**Prompt**
Below is a listing from which only part is wanted; return exactly the lines from the one with "Select the 6.6 rainfall bar for 17 Mar" up to and including the one with "This screenshot has width=1080, height=969.".

---- Dataset entries

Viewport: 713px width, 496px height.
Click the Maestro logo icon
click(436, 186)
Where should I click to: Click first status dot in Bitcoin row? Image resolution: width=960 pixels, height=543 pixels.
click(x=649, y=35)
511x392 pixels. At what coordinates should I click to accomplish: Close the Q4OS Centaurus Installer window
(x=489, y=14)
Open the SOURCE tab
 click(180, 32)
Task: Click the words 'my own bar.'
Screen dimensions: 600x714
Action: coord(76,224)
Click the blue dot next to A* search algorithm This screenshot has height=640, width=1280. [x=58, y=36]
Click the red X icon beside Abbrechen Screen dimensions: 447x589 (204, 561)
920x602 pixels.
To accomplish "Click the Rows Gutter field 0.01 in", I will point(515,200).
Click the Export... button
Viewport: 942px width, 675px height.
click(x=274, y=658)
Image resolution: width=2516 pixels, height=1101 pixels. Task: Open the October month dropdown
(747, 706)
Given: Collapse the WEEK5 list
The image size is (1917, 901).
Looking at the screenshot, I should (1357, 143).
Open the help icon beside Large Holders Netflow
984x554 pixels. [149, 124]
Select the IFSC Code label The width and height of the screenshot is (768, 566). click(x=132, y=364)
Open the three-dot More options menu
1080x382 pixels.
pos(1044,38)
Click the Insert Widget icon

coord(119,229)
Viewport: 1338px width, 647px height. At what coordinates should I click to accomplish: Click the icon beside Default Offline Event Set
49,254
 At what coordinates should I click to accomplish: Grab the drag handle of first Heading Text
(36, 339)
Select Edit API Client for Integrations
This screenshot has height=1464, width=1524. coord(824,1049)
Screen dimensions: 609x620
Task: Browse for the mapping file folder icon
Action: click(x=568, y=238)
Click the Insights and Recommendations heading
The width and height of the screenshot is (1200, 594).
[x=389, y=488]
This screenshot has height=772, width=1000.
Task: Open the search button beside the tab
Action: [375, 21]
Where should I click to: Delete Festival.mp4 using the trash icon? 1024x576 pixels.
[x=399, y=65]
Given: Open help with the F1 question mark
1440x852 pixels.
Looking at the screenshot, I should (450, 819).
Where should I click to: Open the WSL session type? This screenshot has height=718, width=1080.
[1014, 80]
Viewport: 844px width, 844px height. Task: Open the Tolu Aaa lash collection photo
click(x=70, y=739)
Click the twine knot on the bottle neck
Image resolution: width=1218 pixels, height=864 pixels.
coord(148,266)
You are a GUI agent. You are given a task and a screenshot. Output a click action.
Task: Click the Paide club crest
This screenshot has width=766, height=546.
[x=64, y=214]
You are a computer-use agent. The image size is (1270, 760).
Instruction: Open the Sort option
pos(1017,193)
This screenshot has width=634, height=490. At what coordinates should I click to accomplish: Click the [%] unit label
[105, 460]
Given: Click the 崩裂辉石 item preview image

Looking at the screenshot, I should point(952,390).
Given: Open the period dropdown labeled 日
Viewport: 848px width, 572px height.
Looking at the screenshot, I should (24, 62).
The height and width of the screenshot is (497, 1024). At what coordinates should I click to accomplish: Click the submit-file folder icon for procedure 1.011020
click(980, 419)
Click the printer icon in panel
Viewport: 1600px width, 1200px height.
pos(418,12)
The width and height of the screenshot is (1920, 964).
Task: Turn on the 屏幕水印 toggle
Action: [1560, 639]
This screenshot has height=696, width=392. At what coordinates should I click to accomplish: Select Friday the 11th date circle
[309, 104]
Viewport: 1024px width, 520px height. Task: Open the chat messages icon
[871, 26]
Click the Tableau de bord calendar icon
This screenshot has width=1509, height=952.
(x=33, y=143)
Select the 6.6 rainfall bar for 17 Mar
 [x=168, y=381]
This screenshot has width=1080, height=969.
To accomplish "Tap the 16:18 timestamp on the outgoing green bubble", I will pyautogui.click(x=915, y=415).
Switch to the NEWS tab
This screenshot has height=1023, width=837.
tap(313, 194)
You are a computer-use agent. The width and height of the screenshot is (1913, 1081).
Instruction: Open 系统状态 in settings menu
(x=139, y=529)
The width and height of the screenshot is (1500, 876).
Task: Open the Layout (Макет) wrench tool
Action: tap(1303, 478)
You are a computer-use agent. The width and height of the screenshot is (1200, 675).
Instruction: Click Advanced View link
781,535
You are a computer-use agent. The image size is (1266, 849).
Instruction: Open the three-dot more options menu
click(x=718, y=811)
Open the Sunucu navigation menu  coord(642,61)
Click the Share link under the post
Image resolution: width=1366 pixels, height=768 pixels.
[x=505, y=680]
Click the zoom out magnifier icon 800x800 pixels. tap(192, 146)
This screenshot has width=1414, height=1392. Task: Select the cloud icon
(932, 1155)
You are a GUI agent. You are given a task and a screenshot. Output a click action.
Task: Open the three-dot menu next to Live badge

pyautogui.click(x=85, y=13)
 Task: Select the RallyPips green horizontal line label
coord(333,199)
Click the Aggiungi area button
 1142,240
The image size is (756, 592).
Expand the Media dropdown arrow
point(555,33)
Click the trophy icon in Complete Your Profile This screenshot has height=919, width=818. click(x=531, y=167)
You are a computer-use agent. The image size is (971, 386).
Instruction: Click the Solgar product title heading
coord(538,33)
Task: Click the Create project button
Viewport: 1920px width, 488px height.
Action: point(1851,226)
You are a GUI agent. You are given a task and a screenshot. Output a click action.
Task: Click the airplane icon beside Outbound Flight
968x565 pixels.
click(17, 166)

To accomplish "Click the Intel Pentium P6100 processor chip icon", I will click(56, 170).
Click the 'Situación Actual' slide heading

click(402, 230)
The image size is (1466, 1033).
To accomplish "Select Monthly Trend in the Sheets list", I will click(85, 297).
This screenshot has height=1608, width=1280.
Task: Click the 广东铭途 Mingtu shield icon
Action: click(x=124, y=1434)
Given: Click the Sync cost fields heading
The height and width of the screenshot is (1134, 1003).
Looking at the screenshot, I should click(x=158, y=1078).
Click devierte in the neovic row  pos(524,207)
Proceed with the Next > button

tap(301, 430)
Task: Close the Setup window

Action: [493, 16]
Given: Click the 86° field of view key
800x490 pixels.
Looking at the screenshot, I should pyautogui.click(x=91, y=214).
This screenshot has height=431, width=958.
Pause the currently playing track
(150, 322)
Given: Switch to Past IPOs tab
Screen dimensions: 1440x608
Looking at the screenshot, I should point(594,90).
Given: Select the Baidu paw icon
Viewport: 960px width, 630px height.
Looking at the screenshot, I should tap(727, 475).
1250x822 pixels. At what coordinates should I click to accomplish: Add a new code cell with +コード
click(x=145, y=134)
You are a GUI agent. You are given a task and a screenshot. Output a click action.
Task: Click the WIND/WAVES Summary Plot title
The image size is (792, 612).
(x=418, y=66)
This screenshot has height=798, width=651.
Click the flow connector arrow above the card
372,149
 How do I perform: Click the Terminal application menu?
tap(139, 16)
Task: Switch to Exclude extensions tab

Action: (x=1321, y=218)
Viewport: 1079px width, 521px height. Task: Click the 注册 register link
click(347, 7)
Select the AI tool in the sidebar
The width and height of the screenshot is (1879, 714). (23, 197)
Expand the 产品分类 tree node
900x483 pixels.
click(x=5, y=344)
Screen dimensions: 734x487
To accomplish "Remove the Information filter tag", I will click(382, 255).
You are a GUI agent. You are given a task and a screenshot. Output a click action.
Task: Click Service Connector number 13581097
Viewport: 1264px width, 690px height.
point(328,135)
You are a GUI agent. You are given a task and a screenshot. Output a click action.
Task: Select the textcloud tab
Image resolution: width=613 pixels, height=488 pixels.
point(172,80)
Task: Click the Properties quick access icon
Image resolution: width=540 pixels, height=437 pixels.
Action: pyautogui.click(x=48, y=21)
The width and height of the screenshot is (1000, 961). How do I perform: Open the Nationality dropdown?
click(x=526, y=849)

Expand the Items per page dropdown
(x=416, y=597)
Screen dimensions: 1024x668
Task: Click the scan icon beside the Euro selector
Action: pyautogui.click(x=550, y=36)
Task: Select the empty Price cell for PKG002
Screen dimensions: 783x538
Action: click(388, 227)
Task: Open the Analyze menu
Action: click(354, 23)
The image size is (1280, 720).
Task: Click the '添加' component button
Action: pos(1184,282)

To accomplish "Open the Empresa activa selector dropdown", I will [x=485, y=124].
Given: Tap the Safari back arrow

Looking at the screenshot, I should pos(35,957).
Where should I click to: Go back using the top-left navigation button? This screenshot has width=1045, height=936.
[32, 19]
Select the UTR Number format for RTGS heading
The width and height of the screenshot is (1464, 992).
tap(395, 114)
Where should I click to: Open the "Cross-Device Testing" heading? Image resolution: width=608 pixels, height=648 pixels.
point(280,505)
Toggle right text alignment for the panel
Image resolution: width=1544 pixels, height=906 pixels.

--------

**Result of the exercise**
Select the 6.6 rainfall bar for 17 Mar
 [x=168, y=381]
This screenshot has width=1080, height=969.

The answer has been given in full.